Quick Start

Author:

Rohit Goswami

1 Quick Start

1.1 Installation

1.1.2 From GitHub releases

Pre-built binaries are available for Linux (x8664, aarch64) and macOS (x8664, arm64) from the Releases page. On Windows, build from source without the map feature (minimap2 is not available there).

1.1.3 Via pixi

cd rsx-rs
pixi run build

1.2 Example workflow

Given demultiplexed RAD-seq reads in reads/ and a population map:

# popmap.tsv
ind1    M
ind2    M
ind3    F
ind4    F

1.2.1 Step 1: Build markers table

rsx process -i reads/ -o markers.tsv -T 4 -d 5

1.2.2 Step 2: Check marker frequencies

rsx freq -t markers.tsv -o freq.tsv -d 5

1.2.3 Step 3: Compute sex-bias distribution

rsx distrib -t markers.tsv -p popmap.tsv -o distrib.tsv -d 5 -G M,F

1.2.4 Step 4: Extract significant markers

rsx signif -t markers.tsv -p popmap.tsv -o signif.tsv -d 5 -G M,F

1.2.5 Step 5: Map to reference genome

rsx map -t markers.tsv -p popmap.tsv -g genome.fa -o aligned.tsv -d 5 -G M,F

1.2.6 Step 6: Merge multiple tables

rsx merge -o combined.tsv pop1_markers.tsv pop2_markers.tsv pop3_markers.tsv

Uses bounded-memory external sort (~500MB) for arbitrarily large datasets.
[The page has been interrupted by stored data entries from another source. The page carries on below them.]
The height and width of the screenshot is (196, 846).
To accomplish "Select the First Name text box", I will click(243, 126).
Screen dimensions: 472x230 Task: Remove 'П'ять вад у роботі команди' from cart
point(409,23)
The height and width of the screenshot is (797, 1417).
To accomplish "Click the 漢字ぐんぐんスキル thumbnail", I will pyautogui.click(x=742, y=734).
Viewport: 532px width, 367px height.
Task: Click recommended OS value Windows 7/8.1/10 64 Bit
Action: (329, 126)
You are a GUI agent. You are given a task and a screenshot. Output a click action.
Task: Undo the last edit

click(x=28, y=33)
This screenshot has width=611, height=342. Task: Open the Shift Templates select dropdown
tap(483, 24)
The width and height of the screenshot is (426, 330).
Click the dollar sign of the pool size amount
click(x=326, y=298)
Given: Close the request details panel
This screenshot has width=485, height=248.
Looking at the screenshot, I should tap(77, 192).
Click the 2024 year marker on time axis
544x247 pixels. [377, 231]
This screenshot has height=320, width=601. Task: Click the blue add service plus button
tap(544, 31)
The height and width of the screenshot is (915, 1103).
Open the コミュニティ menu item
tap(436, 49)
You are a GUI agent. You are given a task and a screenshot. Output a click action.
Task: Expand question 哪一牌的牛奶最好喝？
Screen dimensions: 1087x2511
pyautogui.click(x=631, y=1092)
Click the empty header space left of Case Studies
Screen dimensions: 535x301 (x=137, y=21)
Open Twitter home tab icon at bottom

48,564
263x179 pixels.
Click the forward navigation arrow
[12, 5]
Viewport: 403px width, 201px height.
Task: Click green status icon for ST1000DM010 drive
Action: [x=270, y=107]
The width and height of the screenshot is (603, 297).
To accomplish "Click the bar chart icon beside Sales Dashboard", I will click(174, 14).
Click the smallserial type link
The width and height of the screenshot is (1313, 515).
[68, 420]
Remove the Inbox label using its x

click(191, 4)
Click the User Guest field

1.2.7 Step 7: Streaming PCA

rsx pca -t combined.tsv -o pca_results/ -d 5 -r 10

Produces eigenvalues, loadings, and summary in the output directory. PC1 typically separates males and females for sex-linked markers.

1.3 Output format

All outputs are tab-separated with an optional #source: comment line. The format is identical to the original C++ RADSex tool, so existing R scripts work without modification.

1.4 Memory guarantees

All commands operate in bounded memory regardless of input size:

Command

Memory

distrib, freq

O(nindividuals)

signif, subset

O(nindividuals)

map

O(genomeindex)

depth (small)

O(nmarkers* nind)

depth (> 2GB)

O(buffersize)

merge

O(buffersize)

pca

O(nindividuals2)

For 200 individuals and 75M markers, typical peak memory is < 500MB (except map which loads the minimap2 genome index).

1.5 Python bindings (high-level API)

Install with pip install pyrsx (or pixi run -e python build-python from source).

import pyrsx

# Process reads → marker depth table (Arrow-backed under the hood)
pyrsx.process("reads/", "markers.tsv", threads=8, min_depth=5)

# Distribution + significance with Bayesian evidence
pyrsx.distrib("markers.tsv", "popmap.tsv", "distrib.tsv", groups=["M", "F"])
pyrsx.signif("markers.tsv", "popmap.tsv", "signif.tsv",
             groups=["M", "F"], test="fisher", correction="fdr", bayes=True)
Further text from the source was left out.